The JCS Ed25519 Signature 2020 Signature Suite

This signature suite MUST be used in conjunction with the signing and verification algorithms in the Linked Data Signatures [[LD-SIGNATURES]] specification. The suite consists of the following algorithms:

Parameter Value Specification
canonicalizationAlgorithm JSON Canonicalization Scheme (JCS) [[JCS]]
digestAlgorithm SHA-256 [[RFC6234]]
signatureAlgorithm Ed25519 [[RFC8032]]

Modification to Algorithms

The Create Verify Data Algorithm has been replaced with a deterministic transformation of document to be signed and proof object.

JCS Ed25519 Signature 2020

A document signed with JCS Ed25519 Signature 2020 MUST contain a proof property.

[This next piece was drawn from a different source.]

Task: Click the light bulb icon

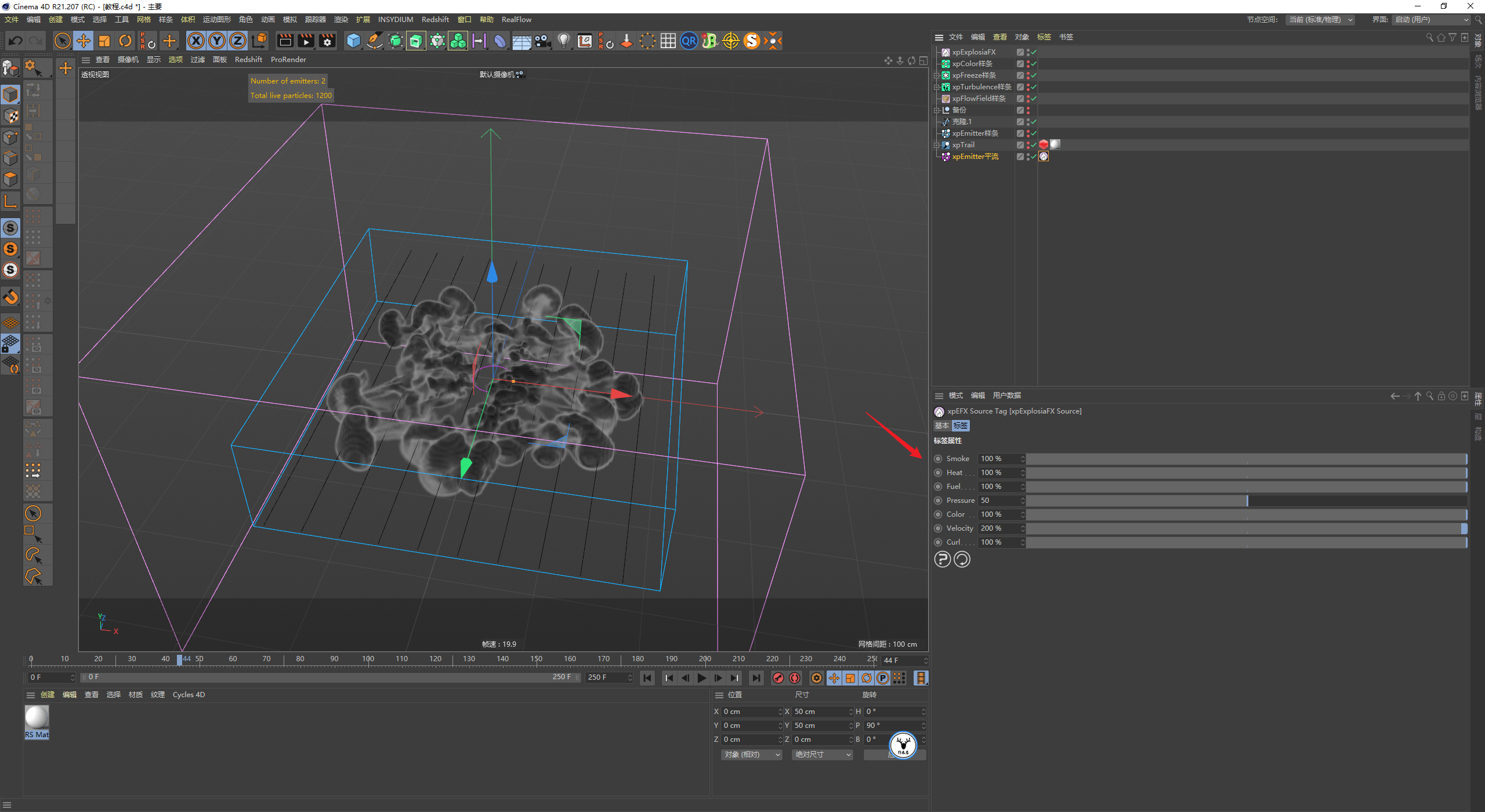Action: coord(563,41)
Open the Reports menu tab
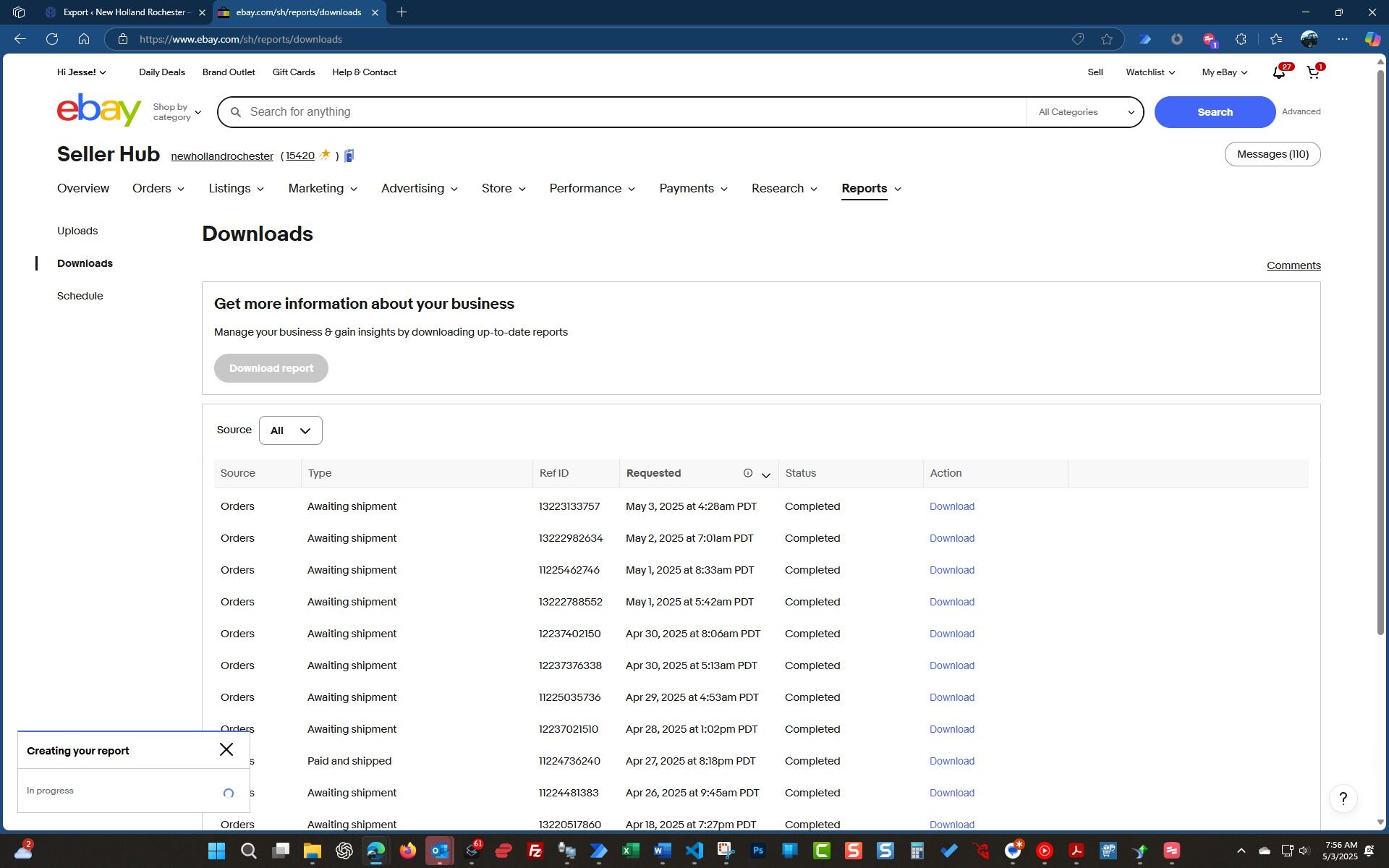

Proof Generation Algorithm

Proofs are generated using the following algorithm:

  1. Take the input document, embeded with a proof block containing all values except the signatureValue
  2. Canonicalize the document using JCS
  3. Apply the SHA-256 Hash Algorithm.
  4. Sign the result with the private key
  5. Base58 encode the result and set it as the signatureValue on the document

{
  "id": "did:test:36FC2p3yXoxcoVBn73qxPx",
  "publicKey": [
    {
      "id": "did:test:36FC2p3yXoxcoVBn73qxPx#key-1",
      "type": "Ed25519VerificationKey2018",
      "controller": "did:test:36FC2p3yXoxcoVBn73qxPx",
      "publicKeyBase58": "295nPvQHCdfXT8N275Hme434Z2NqZY5y3NN7rdts8Ew1"
    }
  ],
  "authentication": null,
  "service": [
    {
      "id": "test-service-1",
      "type": "test-service",
      "serviceEndpoint": "https://test-service.com/test-service"
    }
  ],
  "proof": {
    "created": "2020-09-24T16:43:29Z",
    "proofPurpose": "assertionMethod",
    "verificationMethod": "did:test:36FC2p3yXoxcoVBn73qxPx#key-1",
    "nonce": "fd2ccdaa-a9eb-4927-9ad2-3c0ad84546d5",
    "signatureValue": "2Ha72f5KqowpAeLxF2UvDBYgknLiHeBk9W6g7FHhPTd26M5qDgSfmWrpJareNp3bb9apwfUKysjFmbFcEN4LXLg7",
    "type": "JcsEd25519Signature2020"
  }
}

Security Considerations

The following section describes security considerations that developers implementing this specification should be aware of in order to create secure software.

TODO: We need to add a complete list of security considerations.

This document contains examples that contain [[JSON]] and [[JSON-LD]] content. Some of these examples contain characters that are invalid, such as inline comments (//) and the use of ellipsis (...) to denote information that adds little value to the example. Implementers are cautioned to remove this content if they desire to use the information as valid [[JSON]], or [[JSON-LD]].